“Transmission by Feel,” by Nick Lowry

“Information bound in words is an amazing and efficient means of transmission, but it has the weakness of the circle game at the party…”

http://www.aikidojournal.com/blog/media/lowry.jpgA student once asked a zen teacher about “Transmission” and wondered how a clear message, a clear and undiluted dharma reality, could be transmitted from person to person across time and culture, from the historical Buddha’s time to our own…

“But, isn’t it like the old party game where one person whispers something to the next person and on and on around the circle until the original message is completely lost?”
“No, it’s not like that at all.” replied the teacher.
“Then… what is it like?”
In response, the teacher slapped the student on the cheek, and said “Pass it on.”

The student did so and around the circle went the slap from person to person until it came all the way back around to the teacher’ own cheek.
“Yep that’s it.” said the Teacher.
The student bowed deeply in gratitude.

A tradition sends many streams of knowledge and wisdom into the future. The mainstream recognized in Western culture, in our idea of education is the knowledge bound to the medium of words and symbols. Information bound in words is an amazing and efficient means of transmission, but it has the weakness of the circle game at the party; its signal can easily be lost and distorted in the noise of culture and idiom, in the shifting values of time and place as iteration follows iteration from person to person. Through sound and sight it flows and shifts. This is a surface, a public face, Omote, a conditional quality.

The Ura, the back, the hidden, deep beneath the surface; here we see the transmission of the experience is altogether different. Something definite and clear is happening. Something unambiguous and human and something not secret because its forbidden, but secret because it cannot be contained in language.

It is the same in Budo–much can be shared though the medium of words and pictures, through symbols and concepts. Much can be learned and shared this way (and much can be distorted this way as well, as words are slippery things prone to wander into pet mythologies and abstractions). But the “Feel” that passes from teacher to student, from sempai to kohai, from sensei to deshi contains the real seeds of transmission of the art. The Feel and the direct intuitive apprehension, the visceral sensations record on the nervous system, the actual Kinesthetic experience contains the heart of what is going on.

All of the Budo take the form of a living energy that was originally born many many generations ago in someone’s bodily experience, some one who both recognized its inherent wisdom and value and who also had the wherewithal and time to be able to send it on down the line, and so it has been passed down, hand to hand in the bodily experience of its adherents, transmitted in touch, in Feel.

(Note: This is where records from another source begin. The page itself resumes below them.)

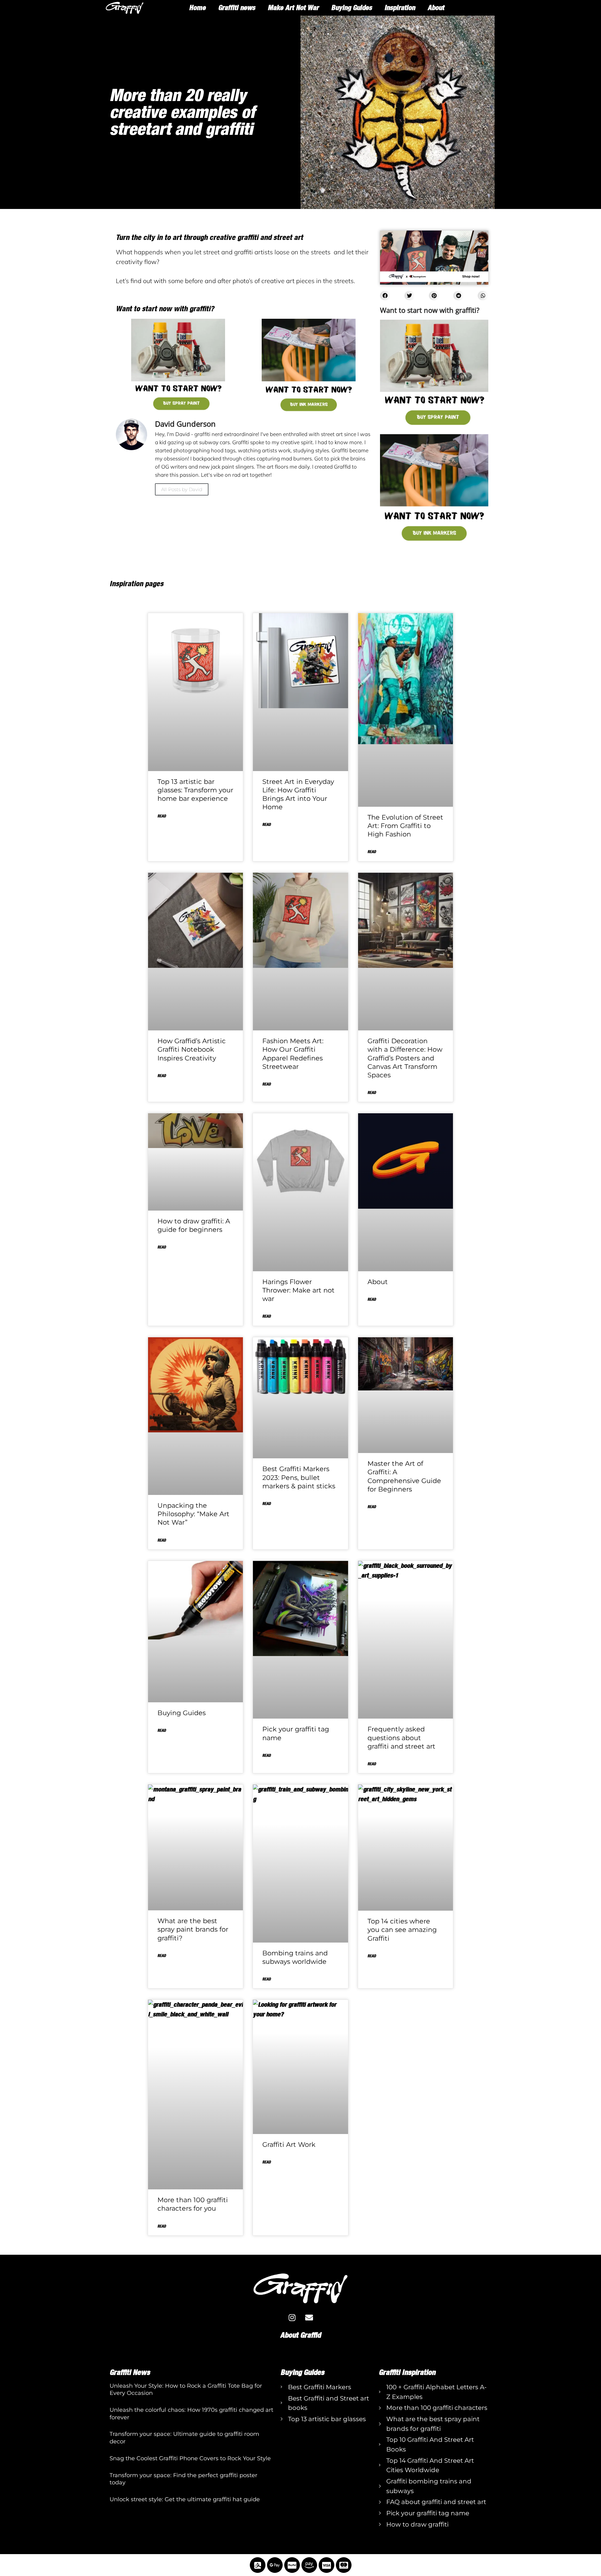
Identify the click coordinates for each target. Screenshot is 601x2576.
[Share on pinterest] (434, 295)
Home (197, 7)
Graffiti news (236, 7)
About (436, 7)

Contact Nick Lowry at the Windsong Dojo


  1. Nick, You’ve hit the nail squarely on the head with this one. Written and oral transmissions are flawed and are often lost in translation. Tactile transmissions require no explanation nor can be explained other than by doing. Thanks for articulating it so well.

  2. steve kwan says:

    Excellent ! I read another article sometime ago, and it mentioned about to “feel” and “be receptive”.

  3. Jack Hosie says:

    Feeling is believing, you just can’t beat the Ronseal effect i.e. It does what it says on the tin!

  4. I partially disagree. You can be on the receiving end of many different types of throws and feel the same thing. Without any didactic training you will not be able to replicate the action. You may after a prolonged period of struggle figure it out but why should succeeding generations have to reinvent the wheel.